▶ [Texto fornecido]
------------------------
Lei Orçamentária do DF para 2020 é sancionada com veto a reajuste

Justificativa é que Constituição determina que LOA se abstenha de tratar de tema que não seja previsão da receita e fixação de despesa

Daniel Ferreira/Metrópoles

atualizado 10/01/2020 15:21

O governador em exercício do DF, Paco Britto (Avante), sancionou parcialmente, na noite desta quinta-feira (09/01/2020), a Lei Orçamentária Anual que passa a valer para o ano de 2020. O Executivo tinha até 15 de janeiro para assinar a matéria aprovada em dezembro de 2018 pela Câmara Legislativa (CLDF).

Incluídas às pressas na última sessão do ano passado, as emendas que previam os reajustes de 32 carreiras da estrutura do Governo do Distrito Federal (GDF) foram vetadas por decisão técnica do Palácio do Buriti.

De acordo com a justificativa, o princípio da exclusividade prevista na Constituição determina “que a Lei Orçamentária Anual se abstenha de tratar de tema que não se refira à previsão da receita e à fixação da despesa para o exercício a que se refira”.

Na prática, a decisão não significa uma derrota para os servidores públicos locais, segundo integrantes do primeiro escalão local. É que a intenção do governador Ibaneis Rocha (MDB) e do secretário de Economia do DF, André Clemente, é conversar separadamente com cada categoria, caso a caso.

Outros quatro artigos também foram vetados pelo mesmo motivo. Entre eles, uma emenda que turbinava a Polícia Civil (PCDF) com R$ 18 milhões para gastos com pessoal. O valor foi retirado das pastas de Economia e de Mobilidade, fato que poderia gerar problemas no fechamento das contas das duas áreas.

A mensagem com todos os vetos foi encaminhada para o presidente da CLDF, deputado Rafael Prudente (MDB).
------------------------
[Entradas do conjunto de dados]

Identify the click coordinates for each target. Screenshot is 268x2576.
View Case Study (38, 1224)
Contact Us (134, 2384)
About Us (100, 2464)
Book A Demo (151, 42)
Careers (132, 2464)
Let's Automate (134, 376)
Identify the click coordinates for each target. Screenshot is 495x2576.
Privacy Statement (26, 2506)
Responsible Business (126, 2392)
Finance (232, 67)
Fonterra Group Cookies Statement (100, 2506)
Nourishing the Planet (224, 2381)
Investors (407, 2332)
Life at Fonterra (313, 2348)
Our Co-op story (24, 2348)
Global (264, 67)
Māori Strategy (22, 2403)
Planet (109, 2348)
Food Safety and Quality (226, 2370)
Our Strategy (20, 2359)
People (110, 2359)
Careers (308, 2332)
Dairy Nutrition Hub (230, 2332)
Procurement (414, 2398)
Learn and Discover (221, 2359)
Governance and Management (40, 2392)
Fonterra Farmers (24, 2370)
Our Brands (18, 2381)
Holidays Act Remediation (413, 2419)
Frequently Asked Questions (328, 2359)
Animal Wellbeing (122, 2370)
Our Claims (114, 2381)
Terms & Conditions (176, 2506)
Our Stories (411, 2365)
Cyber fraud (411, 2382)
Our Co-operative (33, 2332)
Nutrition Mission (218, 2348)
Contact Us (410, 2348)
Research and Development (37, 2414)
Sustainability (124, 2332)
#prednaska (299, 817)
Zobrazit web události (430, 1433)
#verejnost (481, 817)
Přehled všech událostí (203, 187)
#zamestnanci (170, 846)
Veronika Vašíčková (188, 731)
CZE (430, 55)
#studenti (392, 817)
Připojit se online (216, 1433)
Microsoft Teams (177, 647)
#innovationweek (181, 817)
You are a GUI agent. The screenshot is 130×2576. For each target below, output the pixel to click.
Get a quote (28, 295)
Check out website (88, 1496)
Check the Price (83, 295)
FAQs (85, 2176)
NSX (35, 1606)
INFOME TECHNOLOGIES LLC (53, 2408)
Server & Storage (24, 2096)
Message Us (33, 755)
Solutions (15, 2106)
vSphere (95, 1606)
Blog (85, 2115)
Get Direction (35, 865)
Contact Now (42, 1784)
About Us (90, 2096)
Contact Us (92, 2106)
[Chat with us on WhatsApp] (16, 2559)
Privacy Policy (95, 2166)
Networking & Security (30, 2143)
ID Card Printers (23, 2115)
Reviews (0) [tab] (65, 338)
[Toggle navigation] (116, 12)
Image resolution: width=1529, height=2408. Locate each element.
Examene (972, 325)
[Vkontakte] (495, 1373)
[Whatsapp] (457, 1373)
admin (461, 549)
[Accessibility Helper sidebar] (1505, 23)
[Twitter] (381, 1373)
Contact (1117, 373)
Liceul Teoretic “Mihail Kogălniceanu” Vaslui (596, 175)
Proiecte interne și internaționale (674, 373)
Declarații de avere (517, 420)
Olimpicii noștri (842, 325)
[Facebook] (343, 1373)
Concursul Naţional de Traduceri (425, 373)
------------------------
Transcreva literalmente o trecho do texto fornecido que se inicia nas palavras "Outros quatro artigos" e se encerra após "Rafael Prudente (MDB).". Utilize somente o texto fornecido.

▶ [Resposta esperada]
Outros quatro artigos também foram vetados pelo mesmo motivo. Entre eles, uma emenda que turbinava a Polícia Civil (PCDF) com R$ 18 milhões para gastos com pessoal. O valor foi retirado das pastas de Economia e de Mobilidade, fato que poderia gerar problemas no fechamento das contas das duas áreas.

A mensagem com todos os vetos foi encaminhada para o presidente da CLDF, deputado Rafael Prudente (MDB).